7. Recipients (sub-processors)

We share the minimum necessary data with the following providers, under data-processing agreements (Art. 28 GDPR):

• Stripe Payments Europe, Ltd. — payment processing and invoicing. Stripe Privacy Policy.
• Anthropic, PBC (Claude API) — AI analysis. Anthropic does not use API inputs for model training. Anthropic Privacy Policy.
• Resend (Plus Five Five, Inc.) — transactional email delivery. Resend Privacy Policy.
• Umami Software, Inc. — cookieless analytics; no cross-site tracking, no personal identifiers, IPs are hashed and discarded. Umami Privacy Policy.
• Cloudflare, Inc. — DNS, CDN, and DDoS protection. Cloudflare Privacy Policy.

We do not sell, rent, or share your personal data for any marketing purposes.

8. International transfers

Some of our providers (Stripe, Anthropic, Resend, Cloudflare) are based in the United States. Transfers outside the EEA are protected by Standard Contractual Clauses adopted by Commission Implementing Decision (EU) 2021/914 and, where applicable, by the recipient's participation in the EU–US Data Privacy Framework (Commission decision of 10 July 2023).

9. Cookies and analytics

We do not use analytics cookies and do not show a cookie consent banner, because our analytics tool (Umami) does not require them.

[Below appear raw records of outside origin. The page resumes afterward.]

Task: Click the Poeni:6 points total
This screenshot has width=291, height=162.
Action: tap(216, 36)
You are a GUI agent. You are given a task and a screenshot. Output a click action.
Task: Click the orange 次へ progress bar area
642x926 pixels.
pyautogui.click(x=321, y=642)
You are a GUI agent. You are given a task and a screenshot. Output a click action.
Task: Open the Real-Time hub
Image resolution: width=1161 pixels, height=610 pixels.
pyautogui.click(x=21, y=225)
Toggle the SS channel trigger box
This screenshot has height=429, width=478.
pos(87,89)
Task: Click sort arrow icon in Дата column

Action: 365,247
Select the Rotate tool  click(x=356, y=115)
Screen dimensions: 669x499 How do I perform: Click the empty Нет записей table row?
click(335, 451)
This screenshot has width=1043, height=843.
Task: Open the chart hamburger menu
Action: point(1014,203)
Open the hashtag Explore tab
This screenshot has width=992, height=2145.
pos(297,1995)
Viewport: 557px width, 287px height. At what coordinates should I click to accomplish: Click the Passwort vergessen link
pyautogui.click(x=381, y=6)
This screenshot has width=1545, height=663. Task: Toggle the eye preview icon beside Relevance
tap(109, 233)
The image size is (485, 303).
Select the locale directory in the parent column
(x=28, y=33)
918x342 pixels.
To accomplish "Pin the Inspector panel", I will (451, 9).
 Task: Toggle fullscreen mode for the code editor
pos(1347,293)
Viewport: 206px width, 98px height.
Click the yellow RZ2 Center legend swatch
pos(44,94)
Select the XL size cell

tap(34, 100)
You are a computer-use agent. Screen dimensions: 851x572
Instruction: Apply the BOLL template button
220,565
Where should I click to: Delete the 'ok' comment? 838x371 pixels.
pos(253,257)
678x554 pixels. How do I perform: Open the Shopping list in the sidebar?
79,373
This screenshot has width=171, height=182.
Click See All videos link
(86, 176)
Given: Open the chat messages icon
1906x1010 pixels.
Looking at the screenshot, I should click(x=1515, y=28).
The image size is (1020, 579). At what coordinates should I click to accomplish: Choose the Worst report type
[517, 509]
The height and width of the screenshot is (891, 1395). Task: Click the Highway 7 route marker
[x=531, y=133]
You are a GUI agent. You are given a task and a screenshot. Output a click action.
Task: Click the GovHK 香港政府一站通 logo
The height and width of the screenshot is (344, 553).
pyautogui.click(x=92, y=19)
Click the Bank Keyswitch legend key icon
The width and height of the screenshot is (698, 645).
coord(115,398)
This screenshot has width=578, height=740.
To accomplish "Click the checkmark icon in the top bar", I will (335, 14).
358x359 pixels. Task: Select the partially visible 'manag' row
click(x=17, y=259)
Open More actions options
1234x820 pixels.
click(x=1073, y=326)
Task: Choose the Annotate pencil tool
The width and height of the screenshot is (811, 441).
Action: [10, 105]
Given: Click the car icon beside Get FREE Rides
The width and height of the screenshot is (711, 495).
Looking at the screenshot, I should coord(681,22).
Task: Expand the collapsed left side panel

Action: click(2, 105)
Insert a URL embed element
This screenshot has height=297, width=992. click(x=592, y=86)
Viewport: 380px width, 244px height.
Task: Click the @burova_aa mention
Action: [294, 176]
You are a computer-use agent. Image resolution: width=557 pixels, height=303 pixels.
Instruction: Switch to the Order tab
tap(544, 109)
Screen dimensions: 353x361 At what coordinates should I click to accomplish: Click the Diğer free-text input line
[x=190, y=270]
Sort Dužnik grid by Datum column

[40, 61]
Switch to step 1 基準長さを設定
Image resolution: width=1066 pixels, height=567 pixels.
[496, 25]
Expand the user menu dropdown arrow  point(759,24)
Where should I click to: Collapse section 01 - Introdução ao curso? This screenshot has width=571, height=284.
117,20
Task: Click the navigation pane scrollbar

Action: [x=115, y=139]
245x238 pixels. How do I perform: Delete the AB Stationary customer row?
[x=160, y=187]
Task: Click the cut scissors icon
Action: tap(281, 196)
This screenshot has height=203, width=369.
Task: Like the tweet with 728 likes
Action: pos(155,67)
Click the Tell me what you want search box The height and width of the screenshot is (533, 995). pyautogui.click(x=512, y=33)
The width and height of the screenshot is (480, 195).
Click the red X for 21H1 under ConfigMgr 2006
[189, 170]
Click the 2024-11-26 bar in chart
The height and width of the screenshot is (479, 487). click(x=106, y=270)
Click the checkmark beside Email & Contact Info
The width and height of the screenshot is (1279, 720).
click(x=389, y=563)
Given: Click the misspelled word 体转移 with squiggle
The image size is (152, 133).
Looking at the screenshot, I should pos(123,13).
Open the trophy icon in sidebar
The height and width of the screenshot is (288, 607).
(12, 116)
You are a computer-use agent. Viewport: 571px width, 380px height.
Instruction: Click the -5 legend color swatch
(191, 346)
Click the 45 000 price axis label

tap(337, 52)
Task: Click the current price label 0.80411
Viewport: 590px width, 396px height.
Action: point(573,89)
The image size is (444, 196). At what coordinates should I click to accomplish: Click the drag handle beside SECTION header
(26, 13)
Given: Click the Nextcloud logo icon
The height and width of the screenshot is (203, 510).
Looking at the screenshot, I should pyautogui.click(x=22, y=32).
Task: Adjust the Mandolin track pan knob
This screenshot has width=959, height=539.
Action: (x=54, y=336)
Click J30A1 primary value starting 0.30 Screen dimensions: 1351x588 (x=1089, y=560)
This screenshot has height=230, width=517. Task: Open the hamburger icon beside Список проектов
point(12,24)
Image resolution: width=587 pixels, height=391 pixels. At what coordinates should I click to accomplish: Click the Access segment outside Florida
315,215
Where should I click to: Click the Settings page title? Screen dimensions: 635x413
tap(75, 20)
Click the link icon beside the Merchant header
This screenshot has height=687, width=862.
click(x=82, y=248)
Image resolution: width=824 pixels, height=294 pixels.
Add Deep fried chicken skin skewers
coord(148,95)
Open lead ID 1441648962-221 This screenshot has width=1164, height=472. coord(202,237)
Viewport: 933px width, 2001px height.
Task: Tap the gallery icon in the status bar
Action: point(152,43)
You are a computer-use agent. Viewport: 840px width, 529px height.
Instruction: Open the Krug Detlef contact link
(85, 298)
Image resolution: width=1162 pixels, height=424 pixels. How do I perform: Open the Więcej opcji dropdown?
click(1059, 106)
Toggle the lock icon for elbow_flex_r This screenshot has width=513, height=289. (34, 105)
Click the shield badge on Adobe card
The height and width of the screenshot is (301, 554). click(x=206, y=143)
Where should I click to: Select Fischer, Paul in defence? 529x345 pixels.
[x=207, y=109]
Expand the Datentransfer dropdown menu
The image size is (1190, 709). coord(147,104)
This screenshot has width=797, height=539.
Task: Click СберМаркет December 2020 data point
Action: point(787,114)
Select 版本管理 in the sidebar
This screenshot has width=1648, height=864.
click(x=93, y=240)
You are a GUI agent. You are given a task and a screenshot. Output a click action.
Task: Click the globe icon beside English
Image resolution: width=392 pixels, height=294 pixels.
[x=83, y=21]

• Essential cookies — required for the service to function (e.g. your Stripe checkout session). Set only when you actively use that functionality.
• Cookieless analytics — Umami measures page views and referrers anonymously without setting cookies, without device fingerprinting, and without storing personal identifiers.
• No advertising trackers — we do not use Google Analytics, Facebook Pixel, or any third-party advertising or remarketing trackers.

10. Your rights

Under the GDPR you have the rights of:

• access (Art. 15),
• rectification (Art. 16),
• erasure (Art. 17),
• restriction of processing (Art. 18),
• data portability (Art. 20),
• objection to processing based on legitimate interests (Art. 21),
• withdrawal of consent at any time, where processing is based on consent (Art. 7(3); withdrawal does not affect lawfulness of prior processing).

To exercise the right of erasure you can delete your data directly. For all other rights, email [email protected] — we will respond within 30 days.

11. Right to lodge a complaint

You have the right to lodge a complaint with the Polish supervisory authority: President of the Personal Data Protection Office (UODO), ul. Stawki 2, 00-193 Warszawa, Polska (uodo.gov.pl), or with the supervisory authority in your country of residence within the EEA.

12. Automated decision-making

Your pitch deck content is analyzed by an AI model (Anthropic Claude). The output is advisory and informational — it does not constitute a decision that produces legal effects concerning you or similarly significantly affects you within the meaning of Art. 22(1) GDPR. Each report is a document for further evaluation by you; the controller does not make automated decisions about you on its basis.

13. Children's privacy

Our service is not directed at individuals under 18. We do not knowingly collect personal data from minors. If we become aware of such data, we will delete it promptly.

14. Changes to this policy

We may update this Privacy Policy from time to time. Changes will be posted on this page with an updated "Last updated" date. If the changes materially affect your rights, we will notify you by email at the address provided with your order.

15. Contact

Questions about this Privacy Policy can be sent to [email protected], by phone at +48 573 895 100 or in writing to the address of business: ul. Racławicka 100/19, 53-146 Wrocław, Poland.